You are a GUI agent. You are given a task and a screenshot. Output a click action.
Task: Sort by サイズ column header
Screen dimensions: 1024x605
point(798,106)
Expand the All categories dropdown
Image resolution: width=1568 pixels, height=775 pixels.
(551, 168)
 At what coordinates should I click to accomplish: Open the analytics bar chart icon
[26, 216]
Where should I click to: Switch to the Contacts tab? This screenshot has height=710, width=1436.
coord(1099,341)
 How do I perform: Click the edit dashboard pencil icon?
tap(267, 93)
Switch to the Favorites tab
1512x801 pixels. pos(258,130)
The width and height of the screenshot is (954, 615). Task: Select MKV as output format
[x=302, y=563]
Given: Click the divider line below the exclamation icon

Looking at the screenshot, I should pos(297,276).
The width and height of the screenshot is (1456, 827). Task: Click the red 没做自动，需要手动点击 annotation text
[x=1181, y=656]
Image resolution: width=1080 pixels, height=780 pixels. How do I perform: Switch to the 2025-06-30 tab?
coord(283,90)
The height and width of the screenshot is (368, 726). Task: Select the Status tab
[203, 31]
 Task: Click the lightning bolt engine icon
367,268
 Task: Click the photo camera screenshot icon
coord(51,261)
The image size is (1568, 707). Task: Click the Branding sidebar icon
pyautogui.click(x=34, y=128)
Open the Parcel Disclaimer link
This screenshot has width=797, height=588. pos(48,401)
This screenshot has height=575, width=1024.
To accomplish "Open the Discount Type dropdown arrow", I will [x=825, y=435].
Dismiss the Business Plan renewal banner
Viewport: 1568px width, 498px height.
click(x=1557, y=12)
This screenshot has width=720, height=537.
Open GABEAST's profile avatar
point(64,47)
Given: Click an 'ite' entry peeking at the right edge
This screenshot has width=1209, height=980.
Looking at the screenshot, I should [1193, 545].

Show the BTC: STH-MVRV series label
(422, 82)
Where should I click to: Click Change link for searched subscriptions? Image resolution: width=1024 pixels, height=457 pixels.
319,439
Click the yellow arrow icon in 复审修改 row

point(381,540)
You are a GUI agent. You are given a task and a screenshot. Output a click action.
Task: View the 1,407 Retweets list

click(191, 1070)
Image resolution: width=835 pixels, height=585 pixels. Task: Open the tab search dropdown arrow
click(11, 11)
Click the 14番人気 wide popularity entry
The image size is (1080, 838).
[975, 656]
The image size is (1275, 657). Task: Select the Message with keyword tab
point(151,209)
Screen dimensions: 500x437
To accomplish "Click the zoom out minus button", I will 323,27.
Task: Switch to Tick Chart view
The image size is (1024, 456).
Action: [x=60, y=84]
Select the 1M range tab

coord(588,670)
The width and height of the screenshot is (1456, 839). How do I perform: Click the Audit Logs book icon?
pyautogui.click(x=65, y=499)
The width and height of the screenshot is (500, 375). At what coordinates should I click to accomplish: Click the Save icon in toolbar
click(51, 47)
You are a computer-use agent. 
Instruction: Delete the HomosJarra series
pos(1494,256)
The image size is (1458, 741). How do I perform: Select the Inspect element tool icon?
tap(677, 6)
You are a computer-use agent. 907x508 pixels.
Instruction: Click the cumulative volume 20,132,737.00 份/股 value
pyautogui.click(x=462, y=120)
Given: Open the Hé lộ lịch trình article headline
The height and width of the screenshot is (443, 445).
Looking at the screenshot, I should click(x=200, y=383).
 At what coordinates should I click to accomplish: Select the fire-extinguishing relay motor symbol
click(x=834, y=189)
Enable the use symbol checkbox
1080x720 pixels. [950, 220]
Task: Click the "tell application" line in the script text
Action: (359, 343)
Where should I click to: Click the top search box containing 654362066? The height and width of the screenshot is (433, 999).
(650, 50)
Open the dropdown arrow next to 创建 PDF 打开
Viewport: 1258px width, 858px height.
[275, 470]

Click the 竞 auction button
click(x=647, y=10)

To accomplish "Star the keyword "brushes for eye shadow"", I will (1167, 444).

^^^^^^^^

• Work instructions:
Print the rows above without changes, beginning at the line that contains "This screenshot has width=720, height=537." and stopping after the line that contains "tap(677, 6)".

• Written response:
This screenshot has width=720, height=537.
Open GABEAST's profile avatar
point(64,47)
Given: Click an 'ite' entry peeking at the right edge
This screenshot has width=1209, height=980.
Looking at the screenshot, I should [1193, 545].

Show the BTC: STH-MVRV series label
(422, 82)
Where should I click to: Click Change link for searched subscriptions? Image resolution: width=1024 pixels, height=457 pixels.
319,439
Click the yellow arrow icon in 复审修改 row

point(381,540)
You are a GUI agent. You are given a task and a screenshot. Output a click action.
Task: View the 1,407 Retweets list

click(191, 1070)
Image resolution: width=835 pixels, height=585 pixels. Task: Open the tab search dropdown arrow
click(11, 11)
Click the 14番人気 wide popularity entry
The image size is (1080, 838).
[975, 656]
The image size is (1275, 657). Task: Select the Message with keyword tab
point(151,209)
Screen dimensions: 500x437
To accomplish "Click the zoom out minus button", I will 323,27.
Task: Switch to Tick Chart view
The image size is (1024, 456).
Action: [x=60, y=84]
Select the 1M range tab

coord(588,670)
The width and height of the screenshot is (1456, 839). How do I perform: Click the Audit Logs book icon?
pyautogui.click(x=65, y=499)
The width and height of the screenshot is (500, 375). At what coordinates should I click to accomplish: Click the Save icon in toolbar
click(51, 47)
You are a computer-use agent. 
Instruction: Delete the HomosJarra series
pos(1494,256)
The image size is (1458, 741). How do I perform: Select the Inspect element tool icon?
tap(677, 6)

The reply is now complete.